_What is needed_
Down to the final line, print each entry exactly.

_Provided data_
———
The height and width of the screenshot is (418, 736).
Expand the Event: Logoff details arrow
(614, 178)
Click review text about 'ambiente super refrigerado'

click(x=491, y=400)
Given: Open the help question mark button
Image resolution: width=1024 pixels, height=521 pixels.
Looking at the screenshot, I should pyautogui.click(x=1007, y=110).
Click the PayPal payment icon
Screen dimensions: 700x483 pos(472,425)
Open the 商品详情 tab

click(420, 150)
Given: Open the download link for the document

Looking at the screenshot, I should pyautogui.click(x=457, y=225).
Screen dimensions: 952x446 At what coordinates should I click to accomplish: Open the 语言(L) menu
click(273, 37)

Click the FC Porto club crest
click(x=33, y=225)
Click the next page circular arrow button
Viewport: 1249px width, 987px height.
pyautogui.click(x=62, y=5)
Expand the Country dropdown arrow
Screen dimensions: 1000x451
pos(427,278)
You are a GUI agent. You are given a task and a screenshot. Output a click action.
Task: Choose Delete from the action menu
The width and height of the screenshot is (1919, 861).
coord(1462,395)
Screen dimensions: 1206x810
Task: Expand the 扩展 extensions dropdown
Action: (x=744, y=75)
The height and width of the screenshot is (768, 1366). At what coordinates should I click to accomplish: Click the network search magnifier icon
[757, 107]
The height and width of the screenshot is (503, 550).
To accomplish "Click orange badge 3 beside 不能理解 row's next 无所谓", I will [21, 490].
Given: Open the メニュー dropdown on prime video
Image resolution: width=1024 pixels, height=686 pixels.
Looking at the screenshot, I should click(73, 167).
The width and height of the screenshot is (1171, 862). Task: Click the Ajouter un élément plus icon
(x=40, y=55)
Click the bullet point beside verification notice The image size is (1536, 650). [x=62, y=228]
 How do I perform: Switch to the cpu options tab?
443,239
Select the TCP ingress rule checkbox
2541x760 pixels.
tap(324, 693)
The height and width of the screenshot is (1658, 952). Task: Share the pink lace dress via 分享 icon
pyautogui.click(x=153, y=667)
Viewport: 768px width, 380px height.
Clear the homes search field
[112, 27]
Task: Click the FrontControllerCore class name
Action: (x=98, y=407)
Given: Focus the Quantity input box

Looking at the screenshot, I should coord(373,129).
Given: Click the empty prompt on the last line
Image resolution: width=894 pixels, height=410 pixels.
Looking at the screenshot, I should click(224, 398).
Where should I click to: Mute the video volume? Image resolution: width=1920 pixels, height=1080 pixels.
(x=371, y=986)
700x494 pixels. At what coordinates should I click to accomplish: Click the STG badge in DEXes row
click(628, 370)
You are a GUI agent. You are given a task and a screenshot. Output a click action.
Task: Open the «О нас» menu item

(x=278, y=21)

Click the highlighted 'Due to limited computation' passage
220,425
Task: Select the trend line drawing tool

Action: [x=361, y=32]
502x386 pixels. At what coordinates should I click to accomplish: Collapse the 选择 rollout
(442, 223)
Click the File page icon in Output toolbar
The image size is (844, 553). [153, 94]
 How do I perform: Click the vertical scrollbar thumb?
———
_Solved problem_
The height and width of the screenshot is (418, 736).
Expand the Event: Logoff details arrow
(614, 178)
Click review text about 'ambiente super refrigerado'

click(x=491, y=400)
Given: Open the help question mark button
Image resolution: width=1024 pixels, height=521 pixels.
Looking at the screenshot, I should pyautogui.click(x=1007, y=110).
Click the PayPal payment icon
Screen dimensions: 700x483 pos(472,425)
Open the 商品详情 tab

click(420, 150)
Given: Open the download link for the document

Looking at the screenshot, I should pyautogui.click(x=457, y=225).
Screen dimensions: 952x446 At what coordinates should I click to accomplish: Open the 语言(L) menu
click(273, 37)

Click the FC Porto club crest
click(x=33, y=225)
Click the next page circular arrow button
Viewport: 1249px width, 987px height.
pyautogui.click(x=62, y=5)
Expand the Country dropdown arrow
Screen dimensions: 1000x451
pos(427,278)
You are a GUI agent. You are given a task and a screenshot. Output a click action.
Task: Choose Delete from the action menu
The width and height of the screenshot is (1919, 861).
coord(1462,395)
Screen dimensions: 1206x810
Task: Expand the 扩展 extensions dropdown
Action: (x=744, y=75)
The height and width of the screenshot is (768, 1366). At what coordinates should I click to accomplish: Click the network search magnifier icon
[757, 107]
The height and width of the screenshot is (503, 550).
To accomplish "Click orange badge 3 beside 不能理解 row's next 无所谓", I will [21, 490].
Given: Open the メニュー dropdown on prime video
Image resolution: width=1024 pixels, height=686 pixels.
Looking at the screenshot, I should click(73, 167).
The width and height of the screenshot is (1171, 862). Task: Click the Ajouter un élément plus icon
(x=40, y=55)
Click the bullet point beside verification notice The image size is (1536, 650). [x=62, y=228]
 How do I perform: Switch to the cpu options tab?
443,239
Select the TCP ingress rule checkbox
2541x760 pixels.
tap(324, 693)
The height and width of the screenshot is (1658, 952). Task: Share the pink lace dress via 分享 icon
pyautogui.click(x=153, y=667)
Viewport: 768px width, 380px height.
Clear the homes search field
[112, 27]
Task: Click the FrontControllerCore class name
Action: (x=98, y=407)
Given: Focus the Quantity input box

Looking at the screenshot, I should coord(373,129).
Given: Click the empty prompt on the last line
Image resolution: width=894 pixels, height=410 pixels.
Looking at the screenshot, I should click(224, 398).
Where should I click to: Mute the video volume? Image resolution: width=1920 pixels, height=1080 pixels.
(x=371, y=986)
700x494 pixels. At what coordinates should I click to accomplish: Click the STG badge in DEXes row
click(628, 370)
You are a GUI agent. You are given a task and a screenshot. Output a click action.
Task: Open the «О нас» menu item

(x=278, y=21)

Click the highlighted 'Due to limited computation' passage
220,425
Task: Select the trend line drawing tool

Action: [x=361, y=32]
502x386 pixels. At what coordinates should I click to accomplish: Collapse the 选择 rollout
(442, 223)
Click the File page icon in Output toolbar
The image size is (844, 553). [153, 94]
 How do I perform: Click the vertical scrollbar thumb?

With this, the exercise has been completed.